#### EXTRAIT DU DOCUMENT:

****************

Le 1er janvier 2018, la loi de finances 2018 est mise en vigueur en Tunisie. Pour tenter d’équilibrer les finances publiques, elle prévoit une hausse de la TVA et la création de plusieurs taxes. Les couches modestes tunisiennes sont les plus durement frappées par cette hausse des prix. Cette loi de finances a été l’élément déclencheur des manifestations qui ont alors débuté en janvier en Tunisie.

crédits: Amine Ghrabi (Flickr)

crédits: Amine Ghrabi (Flickr)

 

Une histoire difficile:

Le 14 janvier 2018, la Tunisie fêtait le septième anniversaire de la « révolution de jasmin » de 2011 qui avait mis fin à la dictature de Zine el-Abidine Ben Ali. Cet événement a permis la transition démocratique tunisienne mais on retrouve encore aujourd’hui la nostalgie d’un ordre à poigne. Les slogans aperçus durant cette célébration vont de « Gouvernement, démission! » à « Le peuple veut enterrer la loi de finances ». Pour Foued Elarbi, professeur de philosophie de 48 ans, « la loi de finances cible les Tunisiens les plus pauvres. La Tunisie est prête pour la révolution du couffin! Mon panier est à l’envers comme l’économie tunisienne où on prend aux pauvres pour donner aux riches et il est vide comme les caisses de l’État« .

En effet, l’envers du décor de la transition démocratique tunisienne célébrée à l’étranger est également l’échec socio-économique de cette révolution. La révolte tunisienne poursuivait deux espoirs, celui d’une aspiration démocratique et une attente économique. Or, la fracture territoriale est plus profonde que jamais. Aucune transformation n’a été effectuée sur le plan économique depuis 2011. De nombreux articles évoquent alors une « grogne sociale » qui se développe depuis la fuite de l’ex-dirigeant Ben Ali.

 

Fech Nestanaw:

L’exemplarité dans le monde arabo-musulman de la Tunisie est loin d’être simple. « Exiger des dirigeants tunisiens qu’ils honorent la promesse de 2011 est le meilleur moyen de garantir la stabilité de ce pays unique » affirme Koussai Ben Fradj, étudiant en philosophie à l’Université de Tunis âgé de 22 ans et également porte-parole de la campagne Fech Nestanaw (Qu’est-ce qu’on attend). Celle-ci a débuté le 3 janvier 2018 à la suite de la loi de finances. Elle dénonce notamment la détérioration des conditions de vie des Tunisiens et la fracture entre le littoral prospère et l’arrière pays oublié. Selon le porte-parole, « la loi des finances 2018 va conduire à l’aggravation de la fracture sociale« . La campagne Fech Nestanaw se bat principalement contre la cherté de la vie. Elle a commencé à une date symbolique dans l’histoire des luttes du peuple tunisien. Le 3 janvier marque en effet les 34 ans des émeutes de pain de 1984.

****************

#### EXTRAIT SOURCE:
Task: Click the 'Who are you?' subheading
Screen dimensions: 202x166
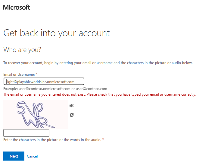Action: click(x=22, y=50)

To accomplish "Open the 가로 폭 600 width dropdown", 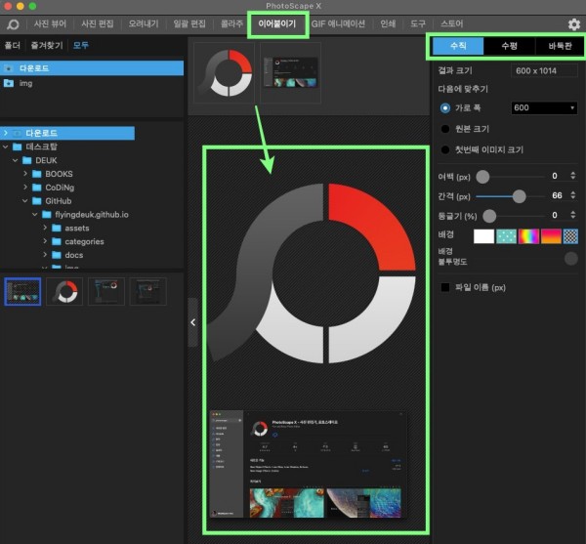I will [544, 107].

****************

#### CONSIGNES:
a - Répondez à ces questions à l'aide de l'article sur la loi de finances tunisienne de 2018 :
(i) À quelle date cette loi est-elle entrée en vigueur ?
(ii) Quels sont l'âge et la profession de Foued Elarbi ?
(iii) Quel anniversaire tombe le 3 janvier 2018 ?
b - Poursuivez l'article sur la loi de finances tunisienne de 2018 après sa dernière phrase.

#### RÉPONSES DANS L'ORDRE:
a -
(i) Le 1er janvier 2018.
(ii) Il a 48 ans et il est professeur de philosophie.
(iii) Les 34 ans des émeutes de pain de 1984.

b -
Les revendications du mouvement Fech Nestanaw sont les suivantes. Premièrement, ils demandent l’abrogation de la loi de finances 2018. Celle-ci a en effet fait augmenter les prix, aggravant la fracture sociale en Tunisie et, par conséquent, précarisantles couches populaires. Ils demandent également des comptes aux lobbies des anciens et des nouveaux régimes qui ont pillé l’État. Enfin, ils souhaitent la mise en place de la justice fiscale.

Les membres de Fech Nestanaw sont d’ailleurs venus déguisés en clown lors des manifestations organisées: « nous sommes venus avec des nez rouges pour montrer que nous sommes pacifiques, que nous sommes de jeunes activistes, des étudiants, des artistes qui ne demandons que la justice sociale » affirme Rhana Bensalem, étudiante en droit de 22 ans.

 

Situation actuelle:

C’est à la suite d’un mort le 8 janvier à Tebourba (situé à 40km environ de Tunis) que les manifestations se sont multipliées. Alors que l’état d’urgence est en vigueur depuis plus de deux ans, après les attentats djihadistes de 2015, les forces de sécurité ont procédé à plus de 600 arrestations depuis début janvier. Ces rassemblements ont couvert presque toute la Tunisie. En marge de cela, se déroule dans le même temps de nombreux pillages, des troubles et des mises à sac de bâtiments publics. Les manifestations sont la face la plus violente d’un large mouvement de contestation contre la cherté de la vie en Tunisie. Le pays a beau avoir connu un avancement sur le plan politique avec la révolution de jasmin, rien n’a évolué sur le plan économique. Selon un sondage publié le 10 janvier 2018 par le Centre républicain international (CRI), 68% des Tunisiens jugent la situation économique très mauvaise.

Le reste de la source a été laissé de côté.